Exercise:
The answer must consist of the records, repeated exactly.

Stored items

== Segment start ==

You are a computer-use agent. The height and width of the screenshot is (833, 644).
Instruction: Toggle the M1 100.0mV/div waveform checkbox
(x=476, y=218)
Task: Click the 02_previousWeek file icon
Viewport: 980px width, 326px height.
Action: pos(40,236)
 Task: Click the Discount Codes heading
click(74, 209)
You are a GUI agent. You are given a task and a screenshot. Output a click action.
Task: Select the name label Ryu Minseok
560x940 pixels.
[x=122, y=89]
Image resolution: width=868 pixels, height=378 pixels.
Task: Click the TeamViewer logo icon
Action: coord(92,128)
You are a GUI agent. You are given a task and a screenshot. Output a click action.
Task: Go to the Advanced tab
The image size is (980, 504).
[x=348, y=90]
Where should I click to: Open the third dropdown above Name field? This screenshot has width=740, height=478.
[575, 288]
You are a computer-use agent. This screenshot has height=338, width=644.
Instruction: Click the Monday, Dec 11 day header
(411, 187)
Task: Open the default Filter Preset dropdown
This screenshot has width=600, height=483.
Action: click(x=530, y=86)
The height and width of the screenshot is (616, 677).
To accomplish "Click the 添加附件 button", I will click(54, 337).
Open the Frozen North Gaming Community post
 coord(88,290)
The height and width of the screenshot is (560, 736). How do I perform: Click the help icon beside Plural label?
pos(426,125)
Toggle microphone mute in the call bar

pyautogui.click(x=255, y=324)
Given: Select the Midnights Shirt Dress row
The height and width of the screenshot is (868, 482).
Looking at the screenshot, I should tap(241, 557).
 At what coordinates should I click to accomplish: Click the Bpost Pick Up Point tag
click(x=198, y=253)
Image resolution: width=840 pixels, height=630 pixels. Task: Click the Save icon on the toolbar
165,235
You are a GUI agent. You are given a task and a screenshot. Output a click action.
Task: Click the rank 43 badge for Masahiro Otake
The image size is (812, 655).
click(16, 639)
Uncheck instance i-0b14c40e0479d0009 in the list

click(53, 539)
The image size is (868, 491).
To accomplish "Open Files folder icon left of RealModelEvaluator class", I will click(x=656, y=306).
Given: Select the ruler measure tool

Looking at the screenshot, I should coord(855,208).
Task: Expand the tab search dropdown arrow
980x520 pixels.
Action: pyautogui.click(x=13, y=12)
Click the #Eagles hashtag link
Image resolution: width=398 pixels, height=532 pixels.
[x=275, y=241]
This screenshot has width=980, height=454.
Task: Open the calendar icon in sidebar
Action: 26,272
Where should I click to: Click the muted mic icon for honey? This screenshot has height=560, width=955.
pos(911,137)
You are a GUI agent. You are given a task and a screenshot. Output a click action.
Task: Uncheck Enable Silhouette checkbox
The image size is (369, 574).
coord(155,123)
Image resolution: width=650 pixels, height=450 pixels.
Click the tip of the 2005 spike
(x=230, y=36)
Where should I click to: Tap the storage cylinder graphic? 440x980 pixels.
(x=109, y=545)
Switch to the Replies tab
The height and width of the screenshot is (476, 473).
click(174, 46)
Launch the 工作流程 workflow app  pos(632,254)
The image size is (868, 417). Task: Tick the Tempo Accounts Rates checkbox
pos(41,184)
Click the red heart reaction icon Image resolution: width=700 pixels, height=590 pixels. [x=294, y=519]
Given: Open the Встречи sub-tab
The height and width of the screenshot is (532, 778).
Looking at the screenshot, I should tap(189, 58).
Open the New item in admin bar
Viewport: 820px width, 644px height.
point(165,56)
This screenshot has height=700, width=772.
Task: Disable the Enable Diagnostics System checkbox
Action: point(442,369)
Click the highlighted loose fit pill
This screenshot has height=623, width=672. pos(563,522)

== Segment end ==

Output of the task:
You are a computer-use agent. The height and width of the screenshot is (833, 644).
Instruction: Toggle the M1 100.0mV/div waveform checkbox
(x=476, y=218)
Task: Click the 02_previousWeek file icon
Viewport: 980px width, 326px height.
Action: pos(40,236)
 Task: Click the Discount Codes heading
click(74, 209)
You are a GUI agent. You are given a task and a screenshot. Output a click action.
Task: Select the name label Ryu Minseok
560x940 pixels.
[x=122, y=89]
Image resolution: width=868 pixels, height=378 pixels.
Task: Click the TeamViewer logo icon
Action: coord(92,128)
You are a GUI agent. You are given a task and a screenshot. Output a click action.
Task: Go to the Advanced tab
The image size is (980, 504).
[x=348, y=90]
Where should I click to: Open the third dropdown above Name field? This screenshot has width=740, height=478.
[575, 288]
You are a computer-use agent. This screenshot has height=338, width=644.
Instruction: Click the Monday, Dec 11 day header
(411, 187)
Task: Open the default Filter Preset dropdown
This screenshot has width=600, height=483.
Action: click(x=530, y=86)
The height and width of the screenshot is (616, 677).
To accomplish "Click the 添加附件 button", I will click(54, 337).
Open the Frozen North Gaming Community post
 coord(88,290)
The height and width of the screenshot is (560, 736). How do I perform: Click the help icon beside Plural label?
pos(426,125)
Toggle microphone mute in the call bar

pyautogui.click(x=255, y=324)
Given: Select the Midnights Shirt Dress row
The height and width of the screenshot is (868, 482).
Looking at the screenshot, I should tap(241, 557).
 At what coordinates should I click to accomplish: Click the Bpost Pick Up Point tag
click(x=198, y=253)
Image resolution: width=840 pixels, height=630 pixels. Task: Click the Save icon on the toolbar
165,235
You are a GUI agent. You are given a task and a screenshot. Output a click action.
Task: Click the rank 43 badge for Masahiro Otake
The image size is (812, 655).
click(16, 639)
Uncheck instance i-0b14c40e0479d0009 in the list

click(53, 539)
The image size is (868, 491).
To accomplish "Open Files folder icon left of RealModelEvaluator class", I will click(x=656, y=306).
Given: Select the ruler measure tool

Looking at the screenshot, I should coord(855,208).
Task: Expand the tab search dropdown arrow
980x520 pixels.
Action: pyautogui.click(x=13, y=12)
Click the #Eagles hashtag link
Image resolution: width=398 pixels, height=532 pixels.
[x=275, y=241]
This screenshot has width=980, height=454.
Task: Open the calendar icon in sidebar
Action: 26,272
Where should I click to: Click the muted mic icon for honey? This screenshot has height=560, width=955.
pos(911,137)
You are a GUI agent. You are given a task and a screenshot. Output a click action.
Task: Uncheck Enable Silhouette checkbox
The image size is (369, 574).
coord(155,123)
Image resolution: width=650 pixels, height=450 pixels.
Click the tip of the 2005 spike
(x=230, y=36)
Where should I click to: Tap the storage cylinder graphic? 440x980 pixels.
(x=109, y=545)
Switch to the Replies tab
The height and width of the screenshot is (476, 473).
click(174, 46)
Launch the 工作流程 workflow app  pos(632,254)
The image size is (868, 417). Task: Tick the Tempo Accounts Rates checkbox
pos(41,184)
Click the red heart reaction icon Image resolution: width=700 pixels, height=590 pixels. [x=294, y=519]
Given: Open the Встречи sub-tab
The height and width of the screenshot is (532, 778).
Looking at the screenshot, I should tap(189, 58).
Open the New item in admin bar
Viewport: 820px width, 644px height.
point(165,56)
This screenshot has height=700, width=772.
Task: Disable the Enable Diagnostics System checkbox
Action: point(442,369)
Click the highlighted loose fit pill
This screenshot has height=623, width=672. pos(563,522)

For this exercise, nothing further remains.